* _WHAT IS ASKED_
Turn the entries from the line with "Viewport: 305px width, 256px" up to and including the line with "Looking at the" into a numbered list, leaving out any blank lines.

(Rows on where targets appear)

- - -

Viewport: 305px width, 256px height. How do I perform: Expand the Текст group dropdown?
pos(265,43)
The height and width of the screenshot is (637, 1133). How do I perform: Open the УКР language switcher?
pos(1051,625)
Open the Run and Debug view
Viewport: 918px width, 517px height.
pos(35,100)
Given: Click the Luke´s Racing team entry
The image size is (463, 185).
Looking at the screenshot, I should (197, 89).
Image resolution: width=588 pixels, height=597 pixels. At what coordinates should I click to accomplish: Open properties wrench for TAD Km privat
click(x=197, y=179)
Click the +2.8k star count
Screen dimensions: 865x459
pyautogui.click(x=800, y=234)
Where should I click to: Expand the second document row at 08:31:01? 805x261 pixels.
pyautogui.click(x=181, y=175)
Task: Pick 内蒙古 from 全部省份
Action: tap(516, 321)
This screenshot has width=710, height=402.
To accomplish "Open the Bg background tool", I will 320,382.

- - -

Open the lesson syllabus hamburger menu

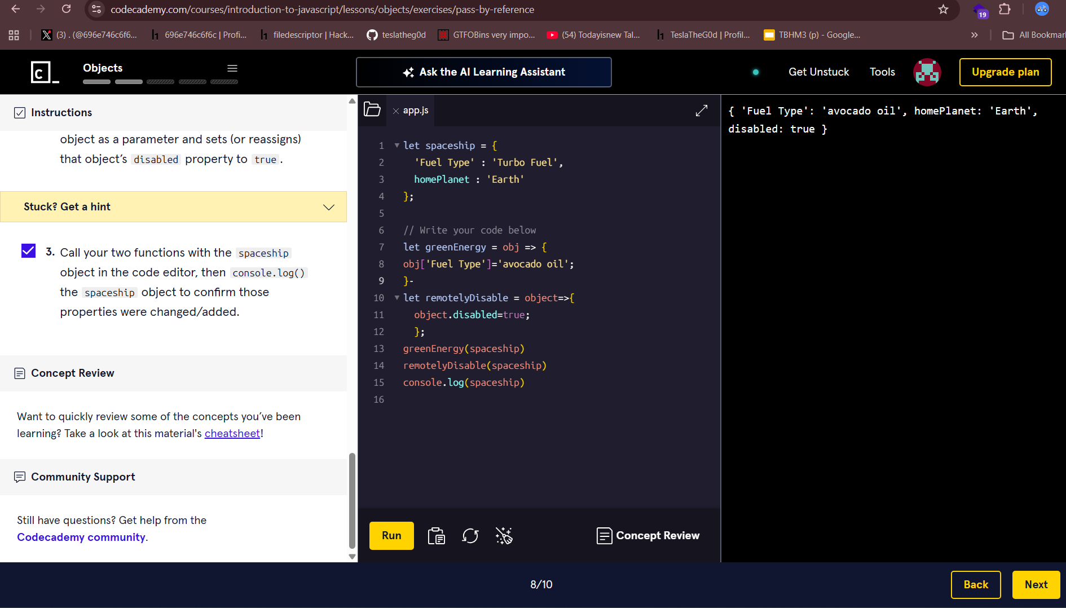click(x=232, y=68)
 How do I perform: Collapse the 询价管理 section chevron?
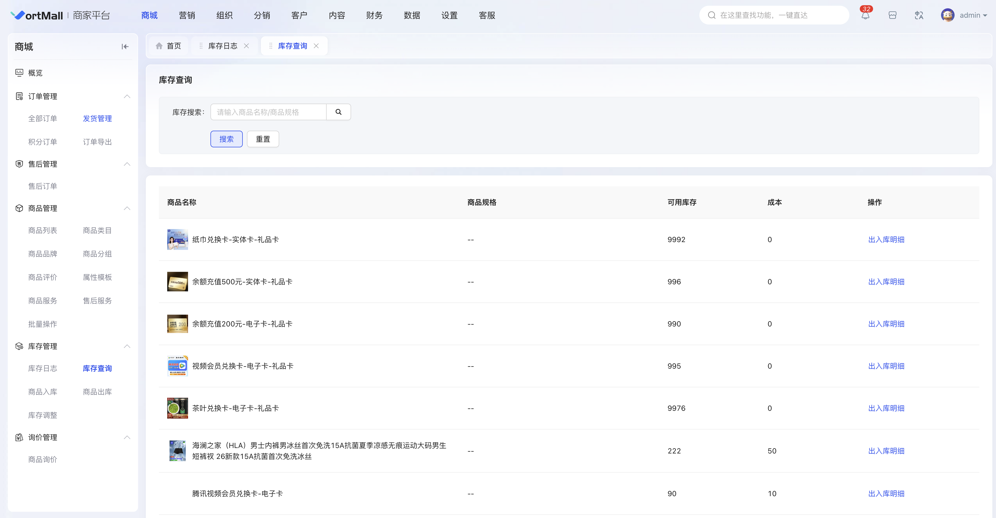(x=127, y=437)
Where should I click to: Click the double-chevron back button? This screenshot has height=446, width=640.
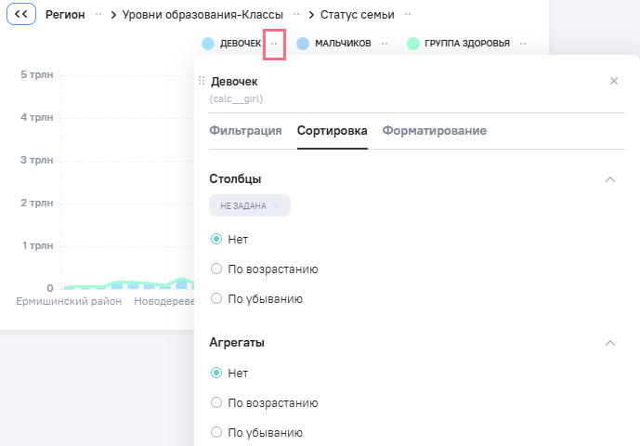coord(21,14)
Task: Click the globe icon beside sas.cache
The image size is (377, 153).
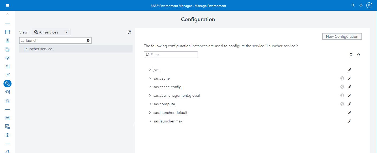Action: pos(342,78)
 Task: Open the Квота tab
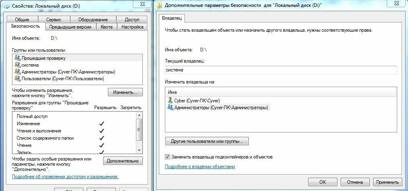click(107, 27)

- - -

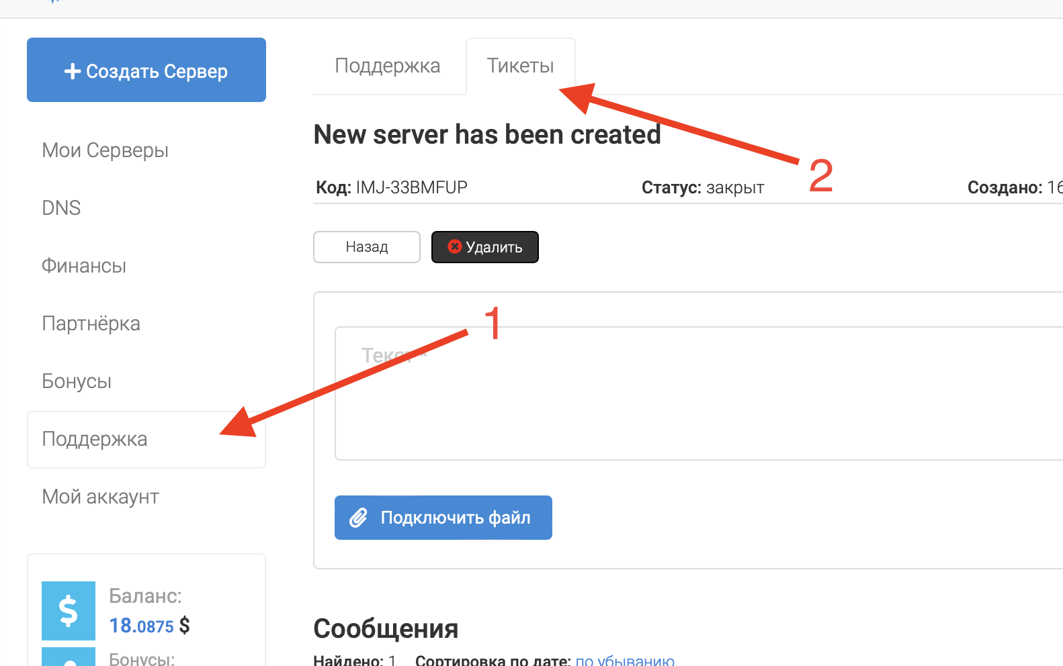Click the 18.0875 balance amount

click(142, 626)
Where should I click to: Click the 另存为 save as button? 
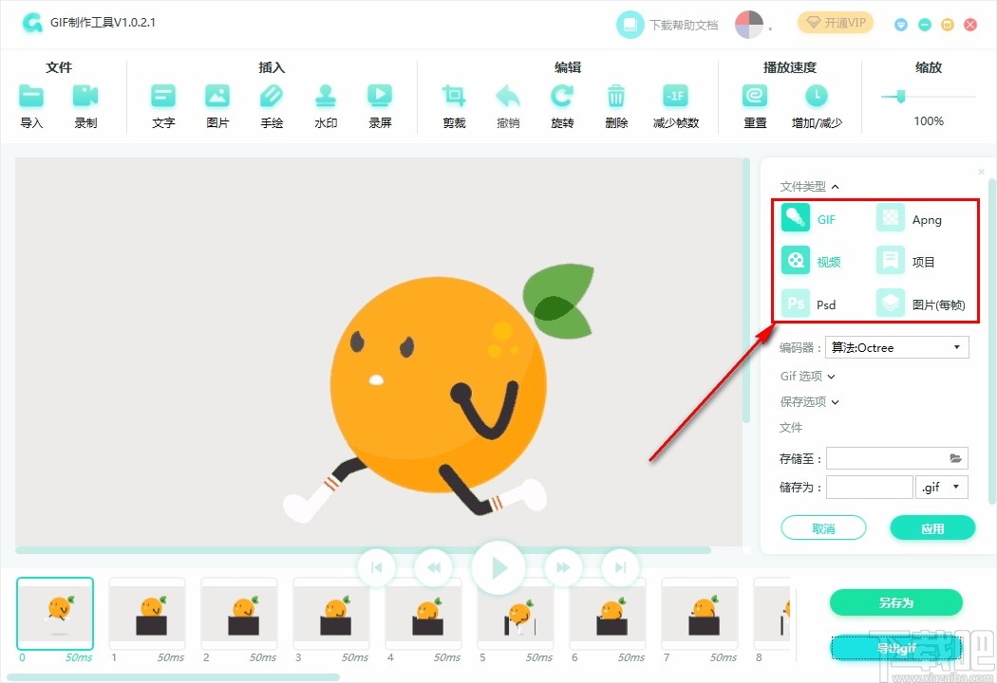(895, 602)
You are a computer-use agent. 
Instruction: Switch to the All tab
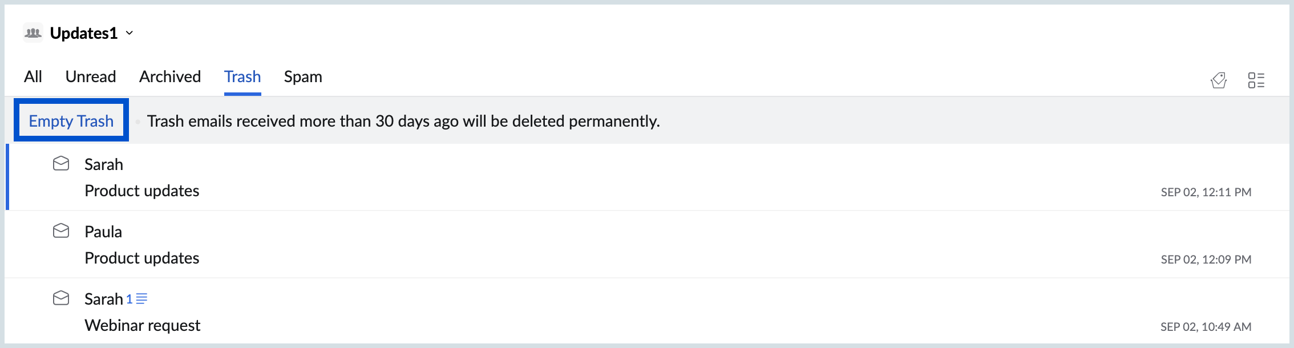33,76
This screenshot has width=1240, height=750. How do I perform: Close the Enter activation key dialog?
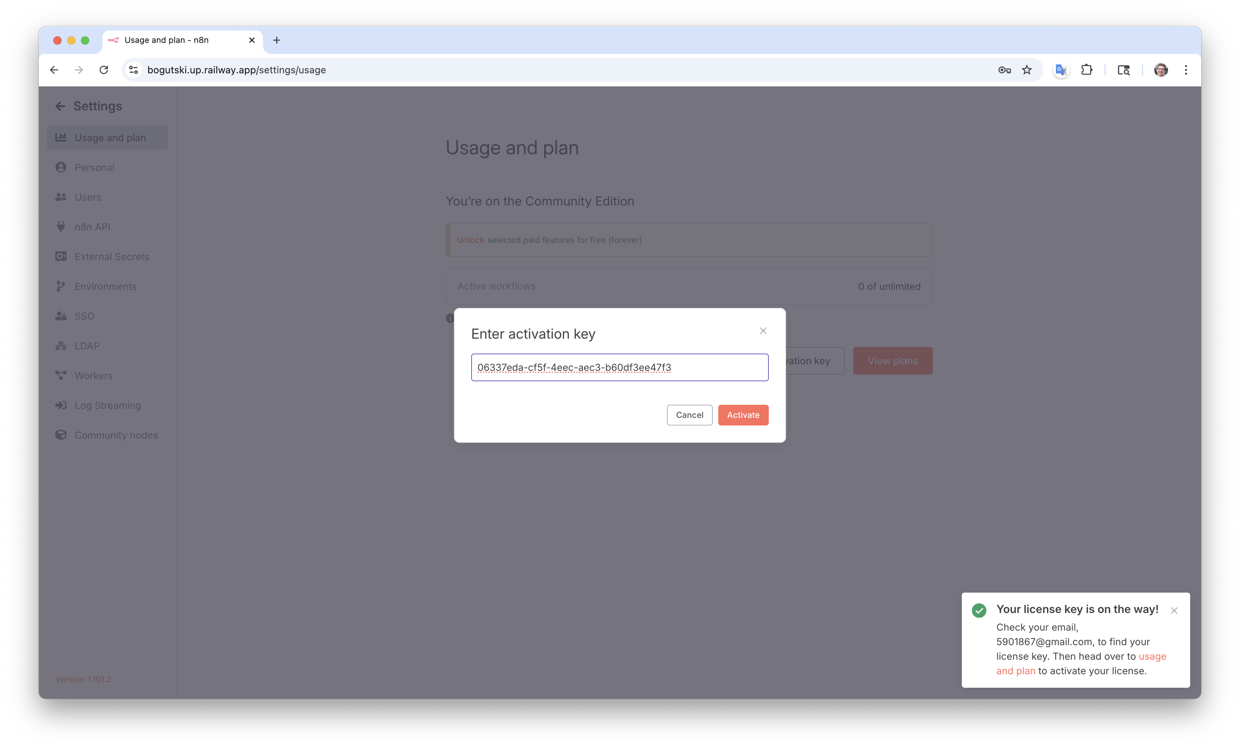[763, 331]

- - -

* _WRITTEN RESPONSE_
1. Viewport: 305px width, 256px height. How do I perform: Expand the Текст group dropdown?
2. pos(265,43)
3. The height and width of the screenshot is (637, 1133). How do I perform: Open the УКР language switcher?
4. pos(1051,625)
5. Open the Run and Debug view
6. Viewport: 918px width, 517px height.
7. pos(35,100)
8. Given: Click the Luke´s Racing team entry
9. The image size is (463, 185).
10. Looking at the screenshot, I should (197, 89).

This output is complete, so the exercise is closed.